Aim 3: Compare the responses to tDCS in each with individual estimated electric field intensity from computational modeling.

Procedures:

This is a randomized, sham-controlled, double-blinded study. The intervention consists of a single, 20 minute session of tDCS paired with motor training (see Figure 2). Participants will be randomized to either real or sham tDCS. The participants and the members of the research team involved in assessments and testing will be blinded to intervention group (real or sham tDCS), but the other research staff/PI/Co-Is will be unblinded.

The investigators will complete TMS assessments of cortical excitability at Pre-test, as well as an MRI of the brain. Behavioral assessments of hand function and performance will also be included.

The intervention will last a total of 30 minutes, including preparatory time. Participants will be randomly assigned to receive real or sham tDCS. Children with presence of a lesioned hemisphere motor evoked potential (MEP) response may receive 1) ipsilesional anodal; 2) contralesional cathodal tDCS or 3) sham tDCS. Children without a lesioned hemisphere MEP may receive 1) contralesional anodal or 2) sham tDCS. Participants and their families will be blinded to group assignment.
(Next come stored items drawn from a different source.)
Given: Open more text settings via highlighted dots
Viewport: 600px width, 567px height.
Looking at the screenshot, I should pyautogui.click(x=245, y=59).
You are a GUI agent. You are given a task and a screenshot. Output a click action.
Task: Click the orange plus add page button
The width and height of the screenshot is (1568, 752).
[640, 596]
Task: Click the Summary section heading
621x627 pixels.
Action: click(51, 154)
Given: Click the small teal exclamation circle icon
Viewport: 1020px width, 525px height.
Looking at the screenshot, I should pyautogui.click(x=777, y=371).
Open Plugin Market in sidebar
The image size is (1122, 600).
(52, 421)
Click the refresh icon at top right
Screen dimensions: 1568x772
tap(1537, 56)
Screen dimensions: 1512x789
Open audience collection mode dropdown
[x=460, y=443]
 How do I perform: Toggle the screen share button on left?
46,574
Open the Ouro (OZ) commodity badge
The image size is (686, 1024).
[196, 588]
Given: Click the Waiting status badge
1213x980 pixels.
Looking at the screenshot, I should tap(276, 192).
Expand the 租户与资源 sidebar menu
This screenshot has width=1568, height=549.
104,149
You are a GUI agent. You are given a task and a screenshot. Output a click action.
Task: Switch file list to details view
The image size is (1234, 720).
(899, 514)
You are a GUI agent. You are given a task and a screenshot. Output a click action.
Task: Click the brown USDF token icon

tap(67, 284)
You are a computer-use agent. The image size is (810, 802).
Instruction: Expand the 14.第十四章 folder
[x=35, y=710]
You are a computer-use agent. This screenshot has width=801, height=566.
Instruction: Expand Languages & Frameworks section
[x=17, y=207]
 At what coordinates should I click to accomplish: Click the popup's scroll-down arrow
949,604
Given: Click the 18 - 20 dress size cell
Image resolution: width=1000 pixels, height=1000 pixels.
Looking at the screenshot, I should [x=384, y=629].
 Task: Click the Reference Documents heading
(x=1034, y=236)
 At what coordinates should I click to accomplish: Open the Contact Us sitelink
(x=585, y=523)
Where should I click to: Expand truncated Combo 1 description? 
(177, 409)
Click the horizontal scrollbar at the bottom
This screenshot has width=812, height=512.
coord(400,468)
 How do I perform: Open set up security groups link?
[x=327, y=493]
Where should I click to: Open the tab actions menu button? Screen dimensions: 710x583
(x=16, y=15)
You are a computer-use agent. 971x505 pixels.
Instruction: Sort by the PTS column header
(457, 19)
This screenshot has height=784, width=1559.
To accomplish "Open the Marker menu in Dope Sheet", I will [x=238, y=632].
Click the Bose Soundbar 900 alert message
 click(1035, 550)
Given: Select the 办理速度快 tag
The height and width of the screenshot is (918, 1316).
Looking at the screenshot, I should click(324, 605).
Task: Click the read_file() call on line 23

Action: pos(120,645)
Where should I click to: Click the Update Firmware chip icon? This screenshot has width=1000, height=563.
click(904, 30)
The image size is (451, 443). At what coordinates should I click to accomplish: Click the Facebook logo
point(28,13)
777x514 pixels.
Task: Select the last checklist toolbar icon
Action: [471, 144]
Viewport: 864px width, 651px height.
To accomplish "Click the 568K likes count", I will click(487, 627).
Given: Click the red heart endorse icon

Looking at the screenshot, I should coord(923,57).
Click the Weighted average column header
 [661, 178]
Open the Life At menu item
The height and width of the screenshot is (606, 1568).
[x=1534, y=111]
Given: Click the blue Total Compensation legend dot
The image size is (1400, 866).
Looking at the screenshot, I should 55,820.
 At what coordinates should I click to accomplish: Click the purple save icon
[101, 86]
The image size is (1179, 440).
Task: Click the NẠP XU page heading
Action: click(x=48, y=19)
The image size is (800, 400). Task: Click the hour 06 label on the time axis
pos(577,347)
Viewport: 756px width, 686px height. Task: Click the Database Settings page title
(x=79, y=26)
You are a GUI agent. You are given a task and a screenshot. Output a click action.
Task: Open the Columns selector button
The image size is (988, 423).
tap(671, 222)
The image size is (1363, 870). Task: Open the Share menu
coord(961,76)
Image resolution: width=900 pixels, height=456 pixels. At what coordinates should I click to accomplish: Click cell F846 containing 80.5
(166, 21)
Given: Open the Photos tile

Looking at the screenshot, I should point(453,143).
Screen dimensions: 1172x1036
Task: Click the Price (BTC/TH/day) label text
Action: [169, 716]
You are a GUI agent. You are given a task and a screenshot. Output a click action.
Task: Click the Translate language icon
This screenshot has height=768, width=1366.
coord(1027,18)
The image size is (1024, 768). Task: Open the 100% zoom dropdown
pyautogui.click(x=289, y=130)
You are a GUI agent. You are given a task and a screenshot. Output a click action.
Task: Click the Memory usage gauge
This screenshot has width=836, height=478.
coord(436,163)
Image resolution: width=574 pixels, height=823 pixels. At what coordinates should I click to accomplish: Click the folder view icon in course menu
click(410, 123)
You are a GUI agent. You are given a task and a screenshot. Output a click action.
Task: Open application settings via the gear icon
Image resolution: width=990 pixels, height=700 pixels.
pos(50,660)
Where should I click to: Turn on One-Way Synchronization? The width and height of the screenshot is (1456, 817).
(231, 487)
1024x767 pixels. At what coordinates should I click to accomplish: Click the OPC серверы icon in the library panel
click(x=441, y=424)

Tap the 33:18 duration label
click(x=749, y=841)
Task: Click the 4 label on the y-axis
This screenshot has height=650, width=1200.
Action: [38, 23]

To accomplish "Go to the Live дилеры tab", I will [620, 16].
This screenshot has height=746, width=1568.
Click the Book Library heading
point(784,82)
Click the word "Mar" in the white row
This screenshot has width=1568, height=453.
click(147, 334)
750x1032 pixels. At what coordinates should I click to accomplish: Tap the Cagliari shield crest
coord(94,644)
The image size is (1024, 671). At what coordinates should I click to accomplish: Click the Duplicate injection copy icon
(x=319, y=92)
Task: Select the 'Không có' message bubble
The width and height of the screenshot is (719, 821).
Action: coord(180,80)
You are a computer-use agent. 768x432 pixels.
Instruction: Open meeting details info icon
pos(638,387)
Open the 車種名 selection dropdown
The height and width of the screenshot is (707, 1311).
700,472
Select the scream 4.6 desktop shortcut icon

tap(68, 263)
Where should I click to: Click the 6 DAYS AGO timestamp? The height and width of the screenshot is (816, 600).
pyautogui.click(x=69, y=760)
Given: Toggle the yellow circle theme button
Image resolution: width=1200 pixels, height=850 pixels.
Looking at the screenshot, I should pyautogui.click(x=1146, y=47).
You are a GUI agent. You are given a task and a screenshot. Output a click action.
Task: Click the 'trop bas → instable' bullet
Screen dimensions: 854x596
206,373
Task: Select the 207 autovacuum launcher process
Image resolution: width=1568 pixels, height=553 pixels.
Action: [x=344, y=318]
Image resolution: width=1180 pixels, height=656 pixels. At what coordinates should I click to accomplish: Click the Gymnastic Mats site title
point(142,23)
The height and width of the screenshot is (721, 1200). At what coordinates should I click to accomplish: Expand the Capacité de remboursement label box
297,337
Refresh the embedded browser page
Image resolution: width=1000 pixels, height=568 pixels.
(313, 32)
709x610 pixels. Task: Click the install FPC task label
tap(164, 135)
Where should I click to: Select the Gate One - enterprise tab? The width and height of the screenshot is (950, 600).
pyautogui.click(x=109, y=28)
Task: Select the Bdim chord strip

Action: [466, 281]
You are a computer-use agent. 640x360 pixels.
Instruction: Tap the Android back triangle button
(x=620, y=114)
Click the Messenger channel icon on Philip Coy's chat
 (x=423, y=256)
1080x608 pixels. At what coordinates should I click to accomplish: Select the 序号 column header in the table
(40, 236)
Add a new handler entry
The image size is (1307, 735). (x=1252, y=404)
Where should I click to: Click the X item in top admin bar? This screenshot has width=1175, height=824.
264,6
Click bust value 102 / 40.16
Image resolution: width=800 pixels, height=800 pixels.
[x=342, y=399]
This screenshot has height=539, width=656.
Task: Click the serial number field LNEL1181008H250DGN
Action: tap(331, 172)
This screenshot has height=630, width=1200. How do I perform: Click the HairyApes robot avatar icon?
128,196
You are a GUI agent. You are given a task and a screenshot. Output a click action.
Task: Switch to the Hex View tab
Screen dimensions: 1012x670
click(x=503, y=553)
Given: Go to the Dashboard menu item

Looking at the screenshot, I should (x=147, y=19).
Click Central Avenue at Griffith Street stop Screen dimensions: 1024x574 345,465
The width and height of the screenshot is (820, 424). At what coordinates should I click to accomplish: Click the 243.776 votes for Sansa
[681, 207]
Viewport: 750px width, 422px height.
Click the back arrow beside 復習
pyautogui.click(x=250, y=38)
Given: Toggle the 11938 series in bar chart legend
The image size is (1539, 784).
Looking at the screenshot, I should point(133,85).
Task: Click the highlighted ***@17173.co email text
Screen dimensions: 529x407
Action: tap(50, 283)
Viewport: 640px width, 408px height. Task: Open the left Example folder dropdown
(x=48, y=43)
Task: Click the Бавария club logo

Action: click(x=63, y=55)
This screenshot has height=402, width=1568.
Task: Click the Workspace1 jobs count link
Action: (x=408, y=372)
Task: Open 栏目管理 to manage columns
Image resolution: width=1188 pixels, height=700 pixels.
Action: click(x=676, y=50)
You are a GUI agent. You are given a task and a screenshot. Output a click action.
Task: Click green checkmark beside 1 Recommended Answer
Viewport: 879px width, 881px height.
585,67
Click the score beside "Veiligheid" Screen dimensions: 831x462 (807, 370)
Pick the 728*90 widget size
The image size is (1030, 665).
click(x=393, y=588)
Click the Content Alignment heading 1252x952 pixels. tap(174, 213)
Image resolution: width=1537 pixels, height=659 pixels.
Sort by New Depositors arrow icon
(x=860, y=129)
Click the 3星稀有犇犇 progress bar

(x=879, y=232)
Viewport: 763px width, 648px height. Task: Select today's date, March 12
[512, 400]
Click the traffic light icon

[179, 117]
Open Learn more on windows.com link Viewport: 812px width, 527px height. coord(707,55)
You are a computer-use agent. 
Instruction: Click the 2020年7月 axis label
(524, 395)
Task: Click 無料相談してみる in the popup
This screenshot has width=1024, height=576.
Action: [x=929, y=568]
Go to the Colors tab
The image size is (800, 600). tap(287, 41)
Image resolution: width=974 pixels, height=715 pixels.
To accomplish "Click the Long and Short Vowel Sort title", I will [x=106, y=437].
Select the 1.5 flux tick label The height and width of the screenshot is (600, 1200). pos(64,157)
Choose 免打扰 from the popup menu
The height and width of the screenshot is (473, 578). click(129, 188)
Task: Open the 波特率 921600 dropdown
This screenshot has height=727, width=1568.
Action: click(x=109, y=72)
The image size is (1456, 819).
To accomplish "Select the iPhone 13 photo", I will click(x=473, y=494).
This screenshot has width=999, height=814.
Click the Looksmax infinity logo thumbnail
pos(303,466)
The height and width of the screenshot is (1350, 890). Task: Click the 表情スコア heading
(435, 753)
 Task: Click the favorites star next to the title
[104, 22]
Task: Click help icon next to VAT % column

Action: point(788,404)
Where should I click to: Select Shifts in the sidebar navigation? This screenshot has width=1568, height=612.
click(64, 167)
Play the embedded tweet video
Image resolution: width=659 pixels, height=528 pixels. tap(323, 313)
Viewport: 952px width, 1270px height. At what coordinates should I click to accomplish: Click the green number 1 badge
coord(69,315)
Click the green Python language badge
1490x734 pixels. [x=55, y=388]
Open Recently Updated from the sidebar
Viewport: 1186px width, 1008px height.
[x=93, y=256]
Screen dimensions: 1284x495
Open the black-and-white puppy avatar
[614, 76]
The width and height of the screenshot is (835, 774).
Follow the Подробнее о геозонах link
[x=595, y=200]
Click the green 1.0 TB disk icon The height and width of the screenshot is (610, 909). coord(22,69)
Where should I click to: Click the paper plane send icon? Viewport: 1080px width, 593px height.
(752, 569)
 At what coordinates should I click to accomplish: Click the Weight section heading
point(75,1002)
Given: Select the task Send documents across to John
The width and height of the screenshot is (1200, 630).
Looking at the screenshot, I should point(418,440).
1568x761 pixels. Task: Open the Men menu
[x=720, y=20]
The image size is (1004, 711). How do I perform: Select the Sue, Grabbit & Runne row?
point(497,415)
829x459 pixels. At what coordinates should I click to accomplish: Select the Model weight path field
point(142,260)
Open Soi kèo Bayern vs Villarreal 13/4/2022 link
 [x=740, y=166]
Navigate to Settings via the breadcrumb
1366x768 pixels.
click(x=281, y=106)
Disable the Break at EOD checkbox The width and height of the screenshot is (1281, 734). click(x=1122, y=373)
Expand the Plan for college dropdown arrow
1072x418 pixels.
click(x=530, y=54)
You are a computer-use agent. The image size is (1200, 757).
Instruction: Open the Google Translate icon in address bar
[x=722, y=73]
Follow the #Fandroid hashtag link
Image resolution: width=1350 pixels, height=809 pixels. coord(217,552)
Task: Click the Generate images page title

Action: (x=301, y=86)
Participants will be unblinded after completing the study.

Immediately following the intervention, TMS and Behavioral assessments will be performed at 0, 15, 30, and 60 minutes following the intervention.

Study Duration: Each participant will complete the study in either one day (MRI and intervention, four hours total) or on two separate days (one hour MRI, and three hours intervention). If done on two days, the MRI and intervention will be separated by no longer than a two week (14 day) period.